= EXTRAIT DU TEXTE =
________
Malheureusement c’est un édifice
vide, c’est un temple protestant aménagé pour les concerts
d’orgue.
Sous le
clocher, des plaques commémoratives pour des régiments de la grande
guerre : grandes couronnes vertes avec banderoles non moins
grandes.
Un coup
d’œil à l’hôtel de ville renaissance (XVI !), sur la façade duquel une très
curieuse horloge indiquant jour, mois, lunes, signes du zodiac. Fresques sur
tous les murs.
Un autre
coup d’œil à la cour au fin, surtout bien par une charmante fontaine Saint
Christophe.
La ville
paraît très animée. Nombreux auto-cars sur la place de la cathédrale.
Magnifiques boutiques.
Vers 15h30,
j’étais en route pour Augsburg, cette fois dans un train aux banquettes dûment
rembourrées, mais ça s’explique : il venait de Paris, c’est le direct
Paris-Munich.
Je ne reste
pas longtemps assis, je vais à la fenêtre du couloir, où un allemand d’une
trentaine d’année a l’air de me considérer avec curiosité, il a remarqué mes
billets de chemins de fer que j’ai présentés au contrôleur. Je l’aborde, il
sait un peu le
français.
Il est de
Stuttgart, fait partie de l’Arbeitfront, dont l’insigne (dans
une roue dentée) est à sa boutonnière, et qui groupe presque tous les
travailleurs industriels et leur assure de gros avantages notamment pour les
voyages. Il a passé ses vacances en Autriche, puisque l’interdit que le
chancelier avait jeté sur l’Autriche, a été levé en juillet, il en est revenu
enthousiasmé.
________
= DONNÉES FOURNIES =
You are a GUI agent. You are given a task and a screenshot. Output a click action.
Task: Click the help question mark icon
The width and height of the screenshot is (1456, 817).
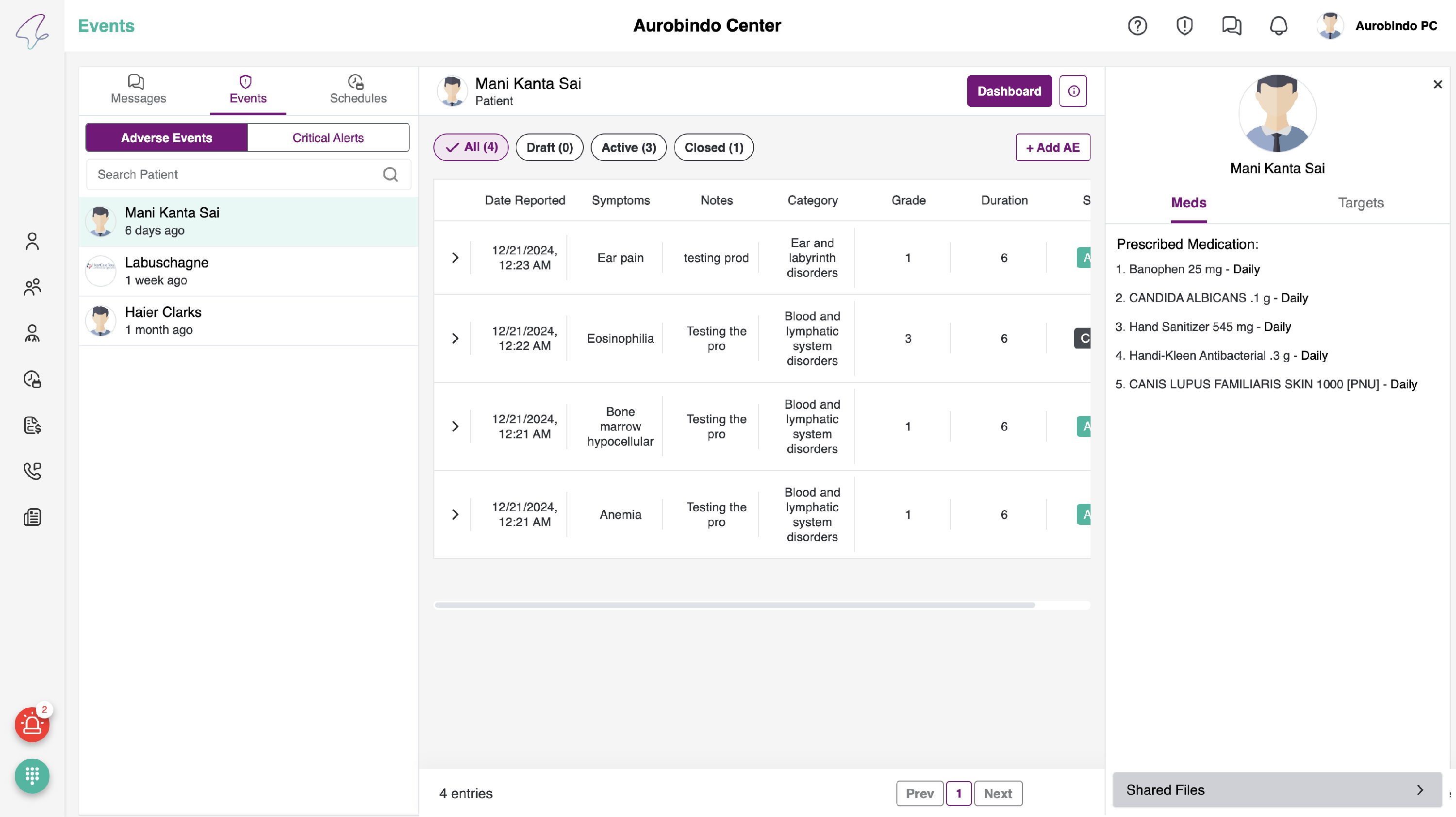click(1137, 26)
________
= À FAIRE =
A - Mettez à jour le récit de voyage en reprenant le passage qui commence aux mots «Je ne reste» et s'arrête après «enthousiasmé.», avec «Stuttgart» remplacé par «Francfort».
B - Résumez le récit de voyage en deux phrases.
C - D'après le récit de voyage, expliquez en une ou deux phrases pourquoi le train pour Augsburg avait des banquettes dûment rembourrées.
Le matériel ci-dessus n'est pas nécessaire.

= RÉPONSES DANS L'ORDRE =
A -
Je ne reste
pas longtemps assis, je vais à la fenêtre du couloir, où un allemand d’une
trentaine d’année a l’air de me considérer avec curiosité, il a remarqué mes
billets de chemins de fer que j’ai présentés au contrôleur. Je l’aborde, il
sait un peu le
français.
Il est de
Francfort, fait partie de l’Arbeitfront, dont l’insigne (dans
une roue dentée) est à sa boutonnière, et qui groupe presque tous les
travailleurs industriels et leur assure de gros avantages notamment pour les
voyages. Il a passé ses vacances en Autriche, puisque l’interdit que le
chancelier avait jeté sur l’Autriche, a été levé en juillet, il en est revenu
enthousiasmé.

B - Le récit décrit un temple protestant aménagé pour les concerts d'orgue, l'hôtel de ville Renaissance avec sa curieuse horloge et une ville très animée, puis le départ vers 15h30 pour Augsburg dans le direct Paris-Munich. Dans le couloir du train, une conversation s'engage avec un Allemand de Stuttgart, membre de l'Arbeitfront, qui revient enthousiasmé de vacances en Autriche.

C - Ce train venait de Paris : c'était le direct Paris-Munich.